ANI Photo | Real estate giant’s financial crisis threatens Chinese economy

China’s largest real estate company, ‘Country Garden’ has lost billions of dollars, accrued 200 billion USD in outstanding liabilities and is staring at default, posing yet another threat to the Chinese economy, New York Times reported.
Notably, Country Garden is responsible for delivering apartments to around one million people across hundreds of Chinese cities, as per an estimate. However, the privately owned developer is now inching closer to default.
Many developers in China’s housing business are defaulters who no longer pay their debts. According to the New York Times, it’s important to pay attention to the potential collapse of Country Garden.
The company has still tried to project confidence. “One shall pick himself up from where he has fallen,” Mo Bin, Country Garden’s president, said last week, pledging to “spare no effort”, NYT reported.
However, the issue is considerably more widespread than just one business, and the timing is quite poor. According to the New York Times, Country Garden’s default would be the most recent in a spate of failures in a housing market that has been struggling for years.
Now, experts worry that Country Garden’s problems will extend to other financial markets, impeding any potential real estate market rebound and causing harm throughout the economy.
A year ago, Country Garden was a model corporate in an expanding universe of real estate companies that borrowed recklessly and then stopped paying their bills.
Founded by Yang Guoqiang in 1992, Country Garden was a beneficiary of the world’s biggest real estate boom. Its success turned Yang into a billionaire and became a testament to the country’s remarkable growth.
Chinese citizens invested their earnings and savings in real estate since they had few other trustworthy ways to amass money.
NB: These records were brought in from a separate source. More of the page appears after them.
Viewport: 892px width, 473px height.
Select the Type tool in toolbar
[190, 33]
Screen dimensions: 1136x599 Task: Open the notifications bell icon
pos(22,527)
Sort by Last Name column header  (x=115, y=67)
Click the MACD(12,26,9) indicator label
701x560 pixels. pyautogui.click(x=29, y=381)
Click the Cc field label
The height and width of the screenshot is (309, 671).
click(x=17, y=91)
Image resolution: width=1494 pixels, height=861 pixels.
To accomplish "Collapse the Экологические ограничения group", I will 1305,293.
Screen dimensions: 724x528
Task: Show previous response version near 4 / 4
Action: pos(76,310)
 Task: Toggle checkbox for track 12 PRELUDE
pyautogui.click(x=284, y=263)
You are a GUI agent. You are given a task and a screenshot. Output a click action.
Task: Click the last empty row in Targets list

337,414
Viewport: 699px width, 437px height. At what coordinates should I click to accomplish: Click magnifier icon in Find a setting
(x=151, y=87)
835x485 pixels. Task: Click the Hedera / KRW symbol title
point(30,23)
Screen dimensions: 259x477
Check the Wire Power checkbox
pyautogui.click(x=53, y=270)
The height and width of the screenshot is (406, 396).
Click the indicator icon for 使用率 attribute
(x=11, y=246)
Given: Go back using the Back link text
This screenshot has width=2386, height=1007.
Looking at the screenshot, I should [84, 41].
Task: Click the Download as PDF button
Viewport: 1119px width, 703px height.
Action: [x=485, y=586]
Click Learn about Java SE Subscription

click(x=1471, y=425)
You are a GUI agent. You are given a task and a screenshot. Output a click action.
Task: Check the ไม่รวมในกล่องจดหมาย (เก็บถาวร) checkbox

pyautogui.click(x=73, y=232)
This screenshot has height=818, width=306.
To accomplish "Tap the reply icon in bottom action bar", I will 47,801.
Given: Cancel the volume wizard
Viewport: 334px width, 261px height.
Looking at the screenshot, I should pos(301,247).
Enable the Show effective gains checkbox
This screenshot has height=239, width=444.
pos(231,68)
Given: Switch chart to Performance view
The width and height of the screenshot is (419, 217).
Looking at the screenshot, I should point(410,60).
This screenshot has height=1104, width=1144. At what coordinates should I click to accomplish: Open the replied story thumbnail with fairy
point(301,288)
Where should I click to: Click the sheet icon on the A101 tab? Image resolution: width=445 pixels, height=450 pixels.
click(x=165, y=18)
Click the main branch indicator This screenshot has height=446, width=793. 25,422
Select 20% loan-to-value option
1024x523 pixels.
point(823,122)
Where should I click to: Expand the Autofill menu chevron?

According to the New York Times, Country Garden continued to borrow, and frequently took out new loans, to repay its debt because it believed that as long as it remained growing, it would be able to continue doing so.
But the bills grew so big that the authorities began to fear the debt would threaten the broader financial system. China’s top leader, Xi Jinping, ordered that homes should be for living, not for speculation.
In 2020, the government cracked down, limiting the ability of real estate companies to raise money and prompting a series of defaults.
Even as other developers stopped paying their bills, Country Garden continued to make good on its obligations. It began to rely more heavily on the revenue from selling apartments before they were finished and used that money to help finance its operations.
A slump in home buying this year has placed the company in a crisis, facing what it described as the “biggest difficulties since its establishment.”
In early August, Country Garden skipped two interest payments on loans. If it does not pay up by early September or get the creditors to give it more time after that 30-day grace period, it will default. Investors are not likely to lend it more money if that happens. The company’s share price has fallen below USD 1 in Hong Kong.
It has said it expects to report a loss of as much as USD 7.6 billion in the first six months of the year.
Even if people were still buying Country Garden’s apartments, they would not be able to buy enough of them to make up the financial shortfall, experts said.
All of this has led to worries that Country Garden will end up like China Evergrande, a real estate behemoth that collapsed in 2021 and set off panic in global markets.
“The Country Garden default could be as influential as Evergrande simply because it is so huge,” said Rosealea Yao, a real estate analyst at Gavekal, a China-focused research firm.
And it could be even worse. A handful of big developers have already defaulted. The market is more on edge than it was when Evergrande failed. Policymakers, while recently vowing to support the housing market, have not done enough to bolster confidence, New York Times reported.
“Things may get worse before the government reacts,” Yao said.
Policymakers are unlikely to go back to the days when companies could amass huge piles of debt for speculative projects. The housing market is also no longer growing like it did during the real estate boom that urbanized much of China in the 1990s and early 2000s.
China’s leaders have made it clear that the country cannot depend so heavily on real estate for economic growth. Gone are the days of real estate bubbles fueled by banks and investors throwing money at developers. More likely, some experts said, is that policymakers will do their best to make sure buyers get the apartments they paid for, according to NYT.
By one estimate from Gavekal Research, unpaid bills from private Chinese developers total USD 390 billion.